Pour les architectes navals, la nature est une bibliothèque inépuisable : chaque poisson, coquillage ou mammifère marin détient des solutions perfectionnées par des millions d’années d’évolution. Les chercheurs analysent la forme des carapaces pour renforcer les coques, scrutent la nage des poissons pour optimiser la propulsion, et étudient les surfaces anti-adhésives naturelles pour créer des revêtements qui empêchent l’accumulation d’algues et de coquillages. Dans les bureaux d’études comme dans les chantiers navals, le dessin d’un bateau n’est plus seulement dicté par des calculs, mais par une lecture fine des stratégies du vivant.
Quand le corail, les éponges ou les poissons soufflent leurs secrets
Les récifs coralliens, par exemple, sont de véritables forteresses naturelles.
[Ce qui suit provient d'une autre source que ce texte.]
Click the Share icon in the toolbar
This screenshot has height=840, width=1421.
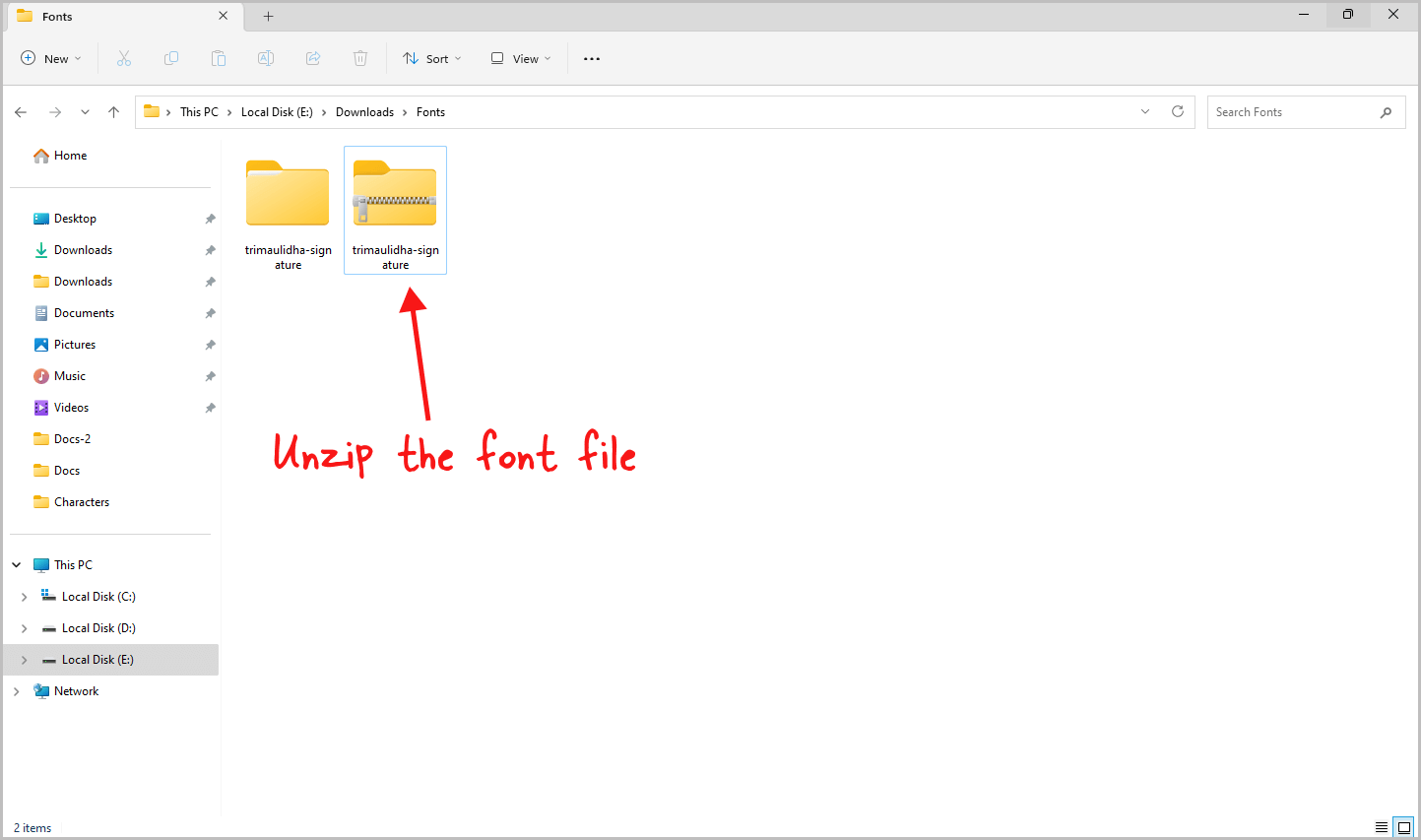[313, 58]
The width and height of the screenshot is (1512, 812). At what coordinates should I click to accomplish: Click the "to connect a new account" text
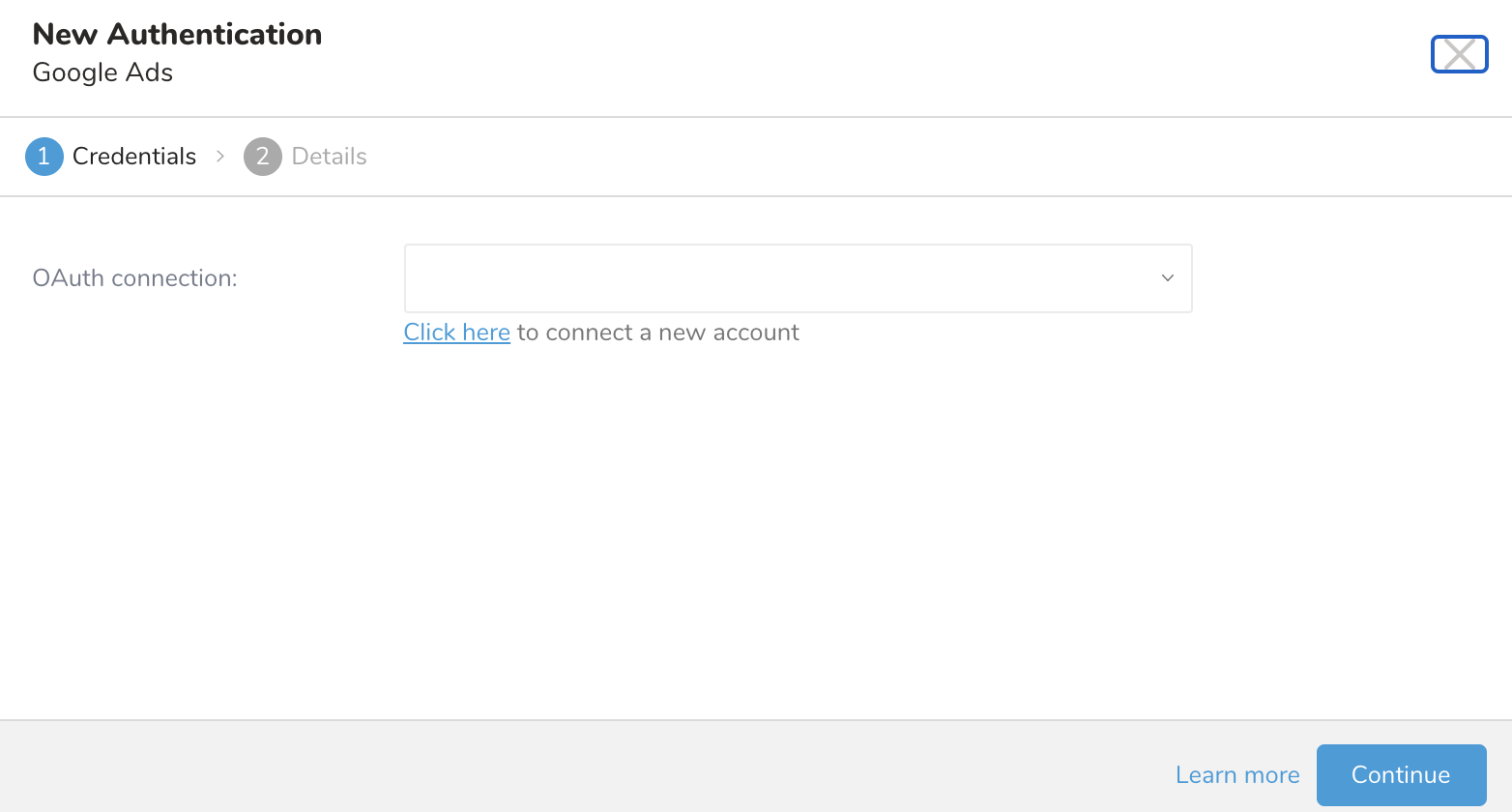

Leur structure en réseau dissipe l’énergie des vagues tout en offrant une résistance étonnante à l’érosion. Ce principe inspire des protections côtières et même des coques capables d’encaisser des chocs en répartissant les forces. Les éponges marines, quant à elles, possèdent un squelette de silice organisé de manière à combiner légèreté et solidité, un modèle précieux pour concevoir des structures de navire plus résistantes sans alourdir la masse.
Les poissons aussi enseignent leur art : le thon, champion de vitesse, adopte une forme fuselée et des nageoires qui réduisent la traînée au maximum. Cette hydrodynamique inspire directement des profils de coques plus rapides et moins gourmandes en carburant. Plus surprenant, la peau des dauphins, qui freine la prolifération d’algues et de micro-organismes, sert de référence pour développer des revêtements marins non toxiques. Là où les anciennes peintures antifouling utilisaient des substances nocives, les solutions bio-inspirées misent sur la texture pour décourager l’adhérence, sans polluer l’eau.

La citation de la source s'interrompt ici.